Diego si sente troppo responsabile per la terribile sorte toccata ad Aska. Resta con lei ma il peso per non aver fatto nulla mentre la violentavano è un tormento da cui non si scappa. Pur ancora legato a Gemma, il vincolo del dolore è più forte. La vita avanti ma per qualcuno ci sarà una fermata da cui non si potrà più tornare indietro e una volta che i fucili avranno cessato di sparare, arriverà anche il momento del ritorno di Gemma in terra slava insieme a suo figlio Pietro (Pietro Castellitto) ormai adolescente. Figlio di chi?
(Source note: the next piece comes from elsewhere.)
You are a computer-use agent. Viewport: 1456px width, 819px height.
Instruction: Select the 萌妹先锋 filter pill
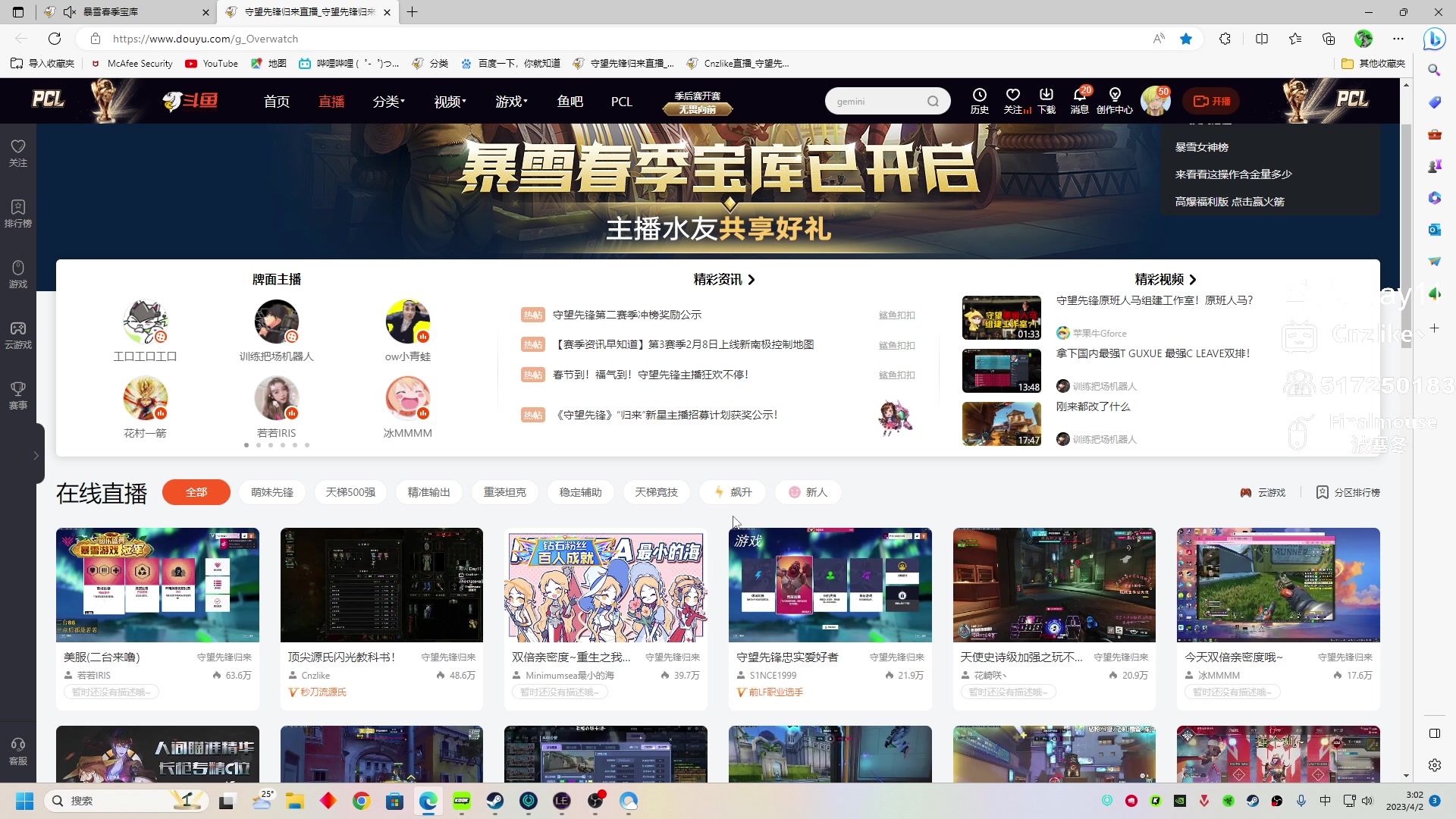pyautogui.click(x=271, y=492)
Prova sopra le righe la quarta regia di Sergio Castellitto, di nuovo insieme a Penelope Cruz dopo l'intenso Non ti muovere (2004). Un film coraggioso, drammatico e capace di toccare più tematiche dell'essere umano. Tutti aspetti figli della guerra. Una guerra dove i civili subirono senza pietà e in particolare le donne vennero abusate, diventando loro malgrado madri di creature generate dalla violenza. Anche Pietro è uno di loro, ma lo ignora.
La Bosnia bellica incarna al meglio la figura di una donna violentata e abbandonata. Allontanata, e con le ferite esposte al gelo in attesa che s’infettino a vicenda fino al giorno in cui il dolore sarà talmente insopportabile che la sola e unica scelta sarà quella di un altro conflitto. Ma la guerra non ha tempo di preoccuparsi delle donne violentate. A quello ci pensano le associazioni per i diritti umani come Amnesty International.
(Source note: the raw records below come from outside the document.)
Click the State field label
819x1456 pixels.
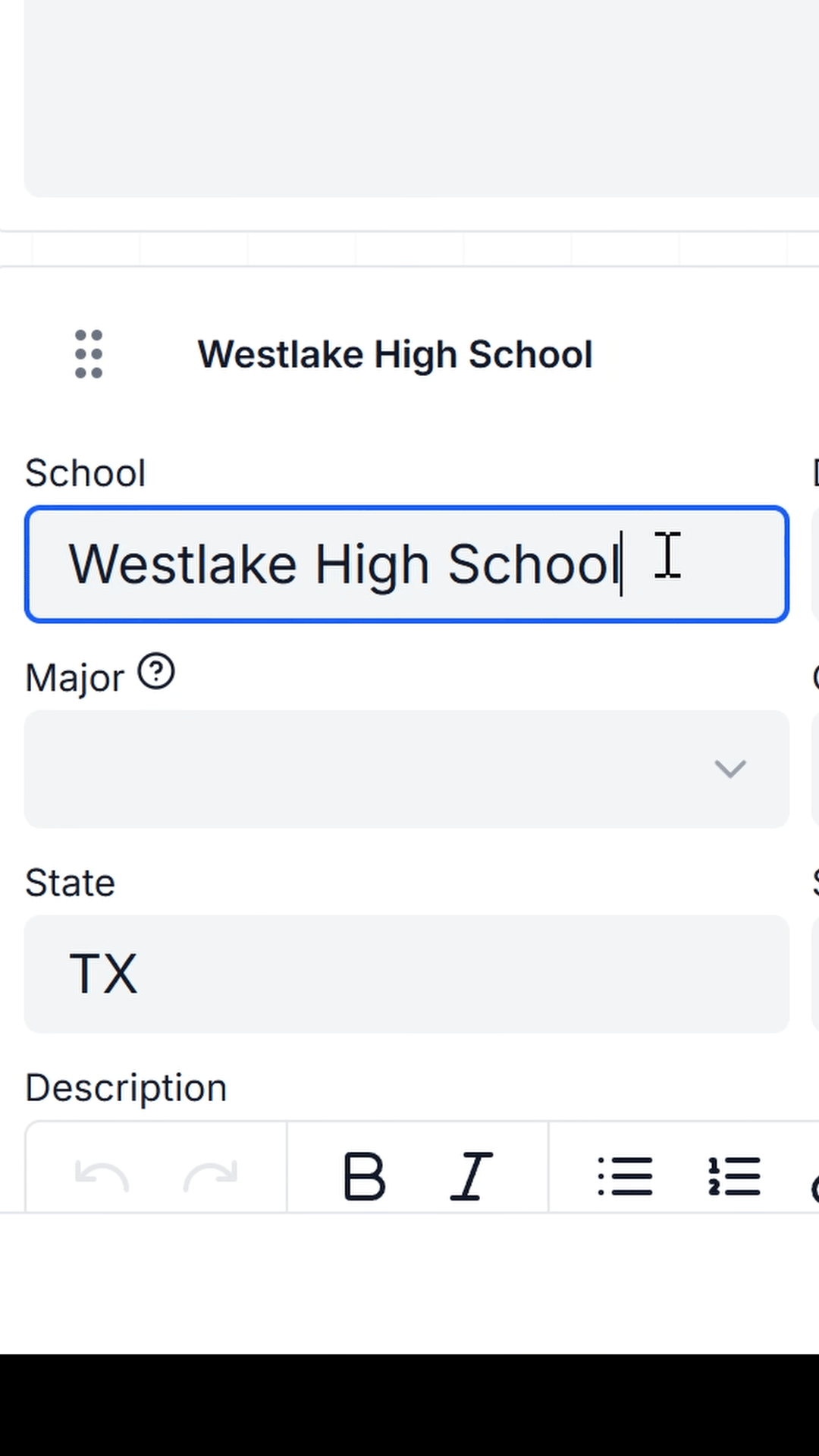(70, 883)
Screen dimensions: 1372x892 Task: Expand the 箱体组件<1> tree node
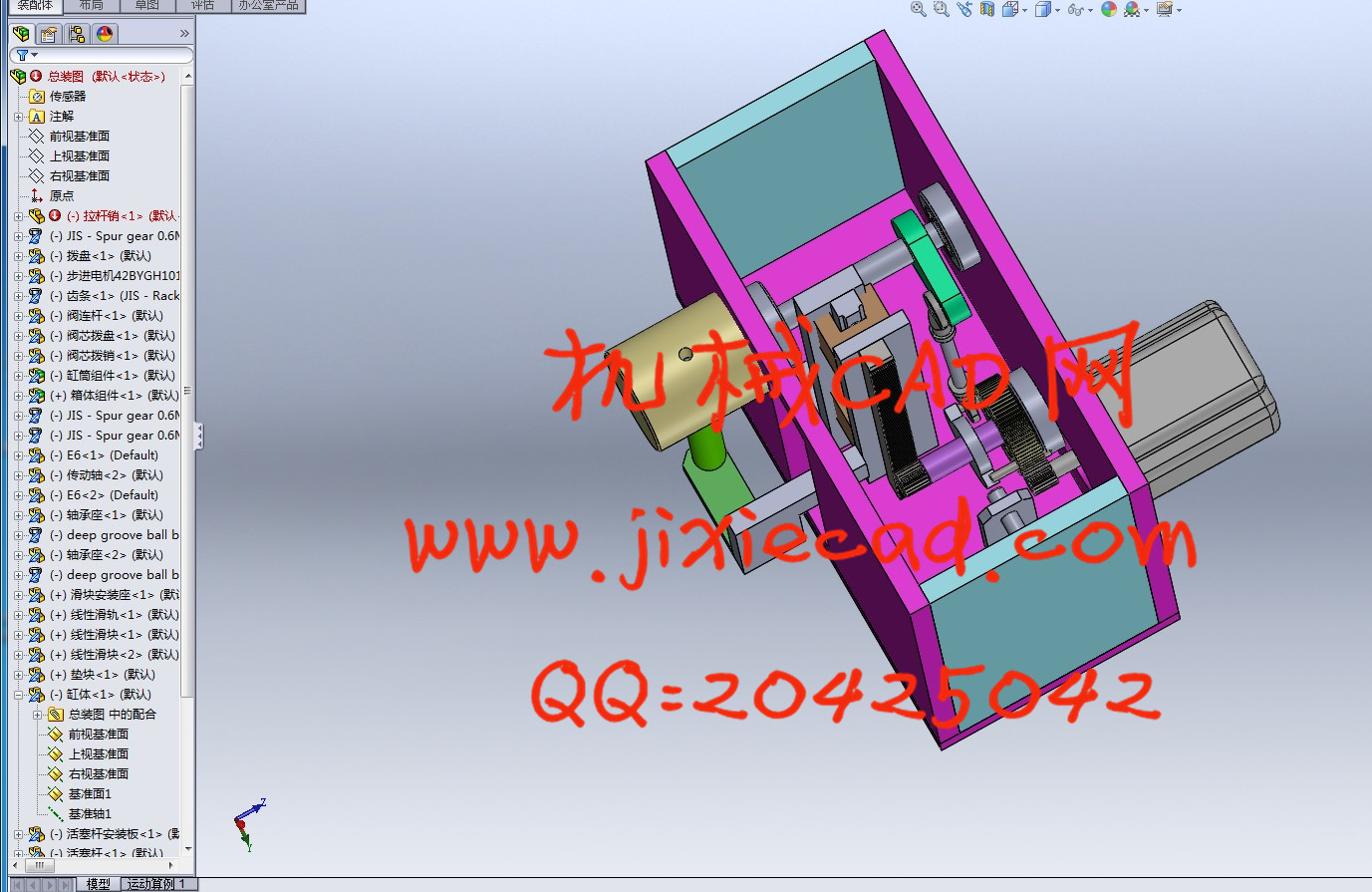coord(19,396)

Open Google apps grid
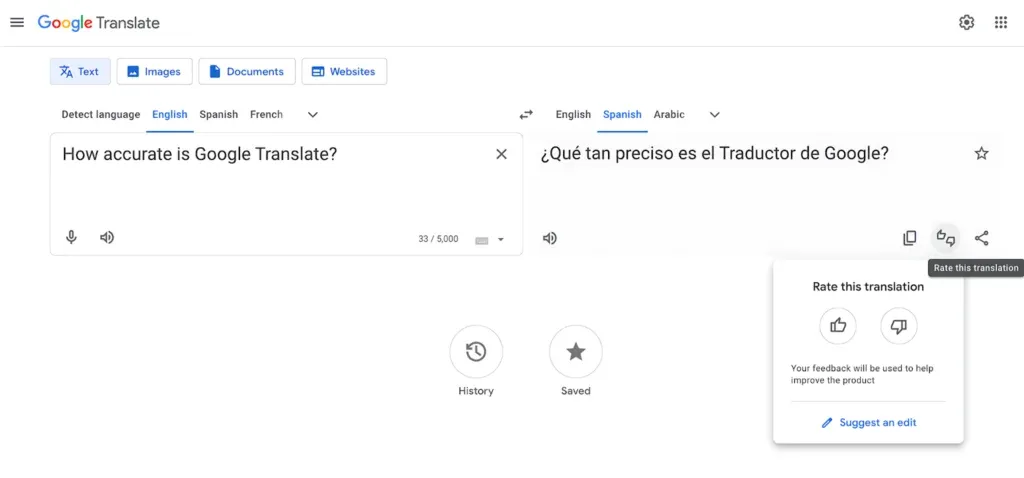[1000, 22]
Uno degli artefici della mattanza balcanica, il generale Ratko Mladic, una volta arrestato, è stato chiamato dall'europarlamentare italiano Mario Borghezio (Lega Nord), “patriota”. Ecco, mi domando come si sentano tutte quelle donne che magari lo applaudono ancora ai suoi comizi. E vorrei che mi spiegassero come l’odio possa arrivare fino a questo punto.
Ecco, oggi la violenza la si accetta lasciandole trafiggere il resto dell’umanità mentre gli altri continuano a sentirsi i meno adatti alla resa dei conti con chi adesso non può nemmeno iniziare a sopravvivere. Sono tante le cicatrici che attraversano i corpi dei protagonisti di Venuto al mondo (di Sergio Castellitto). Non è diverso per gran parte dell'umanità ma ogni nuovo giorno che riusciremo a vivere lontani dall'odio e dalla violenza, potrà diventare il baluardo della Vita che non si è piegata all'orrore.